Vitamin D May Cut Cancer Risk
A new study says exposure to vitamin D may significantly cut cancer risk.
June 8, 2007— -- Like many American women, Ivalynn Oudin has been taking supplements of calcium and vitamin D for years.
"My doctor said it would increase my bone density and help prevent hip fractures," said the 57-year-old mother of two.
But new research published today in the American Journal of Clinical Nutrition suggests that vitamin D supplements may have another benefit: a 60 percent to 77 percent lower risk of cancer.
"Our study shows that with adequate vitamin D, cancer can be prevented -- or a high incidence of it can," said Joan Lappe, a professor of nursing and medicine at Creighton University and the lead author of the study.
"This is the first study that shows, in a clinical trial, that adequate levels of vitamin D can reduce the risk of cancer."
The research may already be impacting public health policy in at least one country. According to a release posted on its Web site, the Canadian Cancer Society is planning an announcement Friday that all adults should start taking vitamin D supplements. It's the first-ever move by a major public health organization to endorse daily use of the vitamin as a cancer-prevention therapy for an entire population.
However, critics of the study say this drastic drop in cancer risk is not borne out by previous research, and the effect may be much more subtle.
Dr. Jacques Rossouw of the National Institutes of Health is one of these critics. His group conducted a study that followed 36,282 postmenopausal women for seven years to test the effects of vitamin D on colorectal cancer, pegged by the NIH as the third leading cancer killer of women in the United States.
"In our study we found absolutely no indication of an effect of calcium or vitamin D [on cancer] -- zero," he said. "And that's over a seven-year period. It was a much larger study and much a longer study."
Dr. John Milner, chief of the Nutrition Science Research Group at the National Cancer Institute, agrees that some skepticism is necessary.
"We need to put this in the context of the entire diet and lifestyle and understand why we're getting some effect," Milner said. "I don't want to minimize it, but let's see a little bit more before we start jumping into public health policies."
The research was conducted with 1,179 postmenopausal Caucasian women older than the age of 55 who were randomly assigned to receive a placebo containing no medication, a dose of calcium equivalent to about five glasses of milk per day, or both calcium and a high dose of vitamin D.
Women who were on both calcium and vitamin D had 60 percent to 77 percent fewer incidences of cancer in four years than those taking the placebo, according to the study.

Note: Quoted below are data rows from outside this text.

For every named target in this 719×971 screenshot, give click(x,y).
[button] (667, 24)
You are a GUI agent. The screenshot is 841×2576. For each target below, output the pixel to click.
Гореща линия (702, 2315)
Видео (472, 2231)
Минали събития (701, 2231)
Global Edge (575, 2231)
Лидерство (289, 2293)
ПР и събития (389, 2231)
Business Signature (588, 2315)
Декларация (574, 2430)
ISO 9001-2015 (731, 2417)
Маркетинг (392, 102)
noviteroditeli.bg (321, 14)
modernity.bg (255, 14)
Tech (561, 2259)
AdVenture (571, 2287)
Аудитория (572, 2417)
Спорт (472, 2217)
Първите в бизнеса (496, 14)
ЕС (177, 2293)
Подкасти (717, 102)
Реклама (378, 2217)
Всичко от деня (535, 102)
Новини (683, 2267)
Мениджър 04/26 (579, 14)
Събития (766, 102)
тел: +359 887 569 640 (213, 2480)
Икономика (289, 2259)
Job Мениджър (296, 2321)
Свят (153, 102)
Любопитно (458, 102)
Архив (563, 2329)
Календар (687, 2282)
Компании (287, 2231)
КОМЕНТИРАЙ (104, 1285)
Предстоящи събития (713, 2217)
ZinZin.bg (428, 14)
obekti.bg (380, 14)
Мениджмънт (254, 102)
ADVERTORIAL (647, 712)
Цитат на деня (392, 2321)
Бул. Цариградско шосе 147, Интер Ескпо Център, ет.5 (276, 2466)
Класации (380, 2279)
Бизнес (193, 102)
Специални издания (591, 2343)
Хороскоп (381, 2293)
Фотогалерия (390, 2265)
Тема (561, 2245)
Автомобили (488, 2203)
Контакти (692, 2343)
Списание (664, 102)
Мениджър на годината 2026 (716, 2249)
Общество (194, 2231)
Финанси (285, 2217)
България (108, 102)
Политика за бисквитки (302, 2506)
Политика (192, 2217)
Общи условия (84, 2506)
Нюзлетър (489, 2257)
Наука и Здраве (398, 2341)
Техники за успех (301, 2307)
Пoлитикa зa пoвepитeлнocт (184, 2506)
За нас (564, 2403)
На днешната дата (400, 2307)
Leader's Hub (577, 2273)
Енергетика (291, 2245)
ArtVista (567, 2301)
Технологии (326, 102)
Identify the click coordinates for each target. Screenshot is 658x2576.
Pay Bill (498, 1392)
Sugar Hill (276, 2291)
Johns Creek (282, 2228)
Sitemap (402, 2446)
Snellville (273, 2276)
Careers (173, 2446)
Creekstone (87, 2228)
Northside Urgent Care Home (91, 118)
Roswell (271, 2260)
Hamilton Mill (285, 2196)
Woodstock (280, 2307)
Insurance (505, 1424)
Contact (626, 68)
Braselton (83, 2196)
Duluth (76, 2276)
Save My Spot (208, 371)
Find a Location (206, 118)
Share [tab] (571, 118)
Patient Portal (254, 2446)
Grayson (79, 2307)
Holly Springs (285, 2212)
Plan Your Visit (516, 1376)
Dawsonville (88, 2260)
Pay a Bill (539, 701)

Vitamins are substances that the body needs but cannot make entirely on its own. Although vitamin D can be found in oily fish, such as salmon, it is most commonly obtained by the body through exposure to sunlight; as the sun's rays hit the skin, the body converts a compound similar to cholesterol into vitamin D.
The body uses this vitamin D to maintain a healthy level of calcium in the blood and for proper bone health throughout life, according to Dr. Michael Holick, a vitamin D expert at Boston University Medical Center.
In the past 20 years, research has also suggested that vitamin D may play other roles within the body.
"We now recognize that every tissue and cell in the body [can use] vitamin D," Holick said. "Vitamin D tells cells to keep their growth in check and helps keep them from becoming [cancerous]."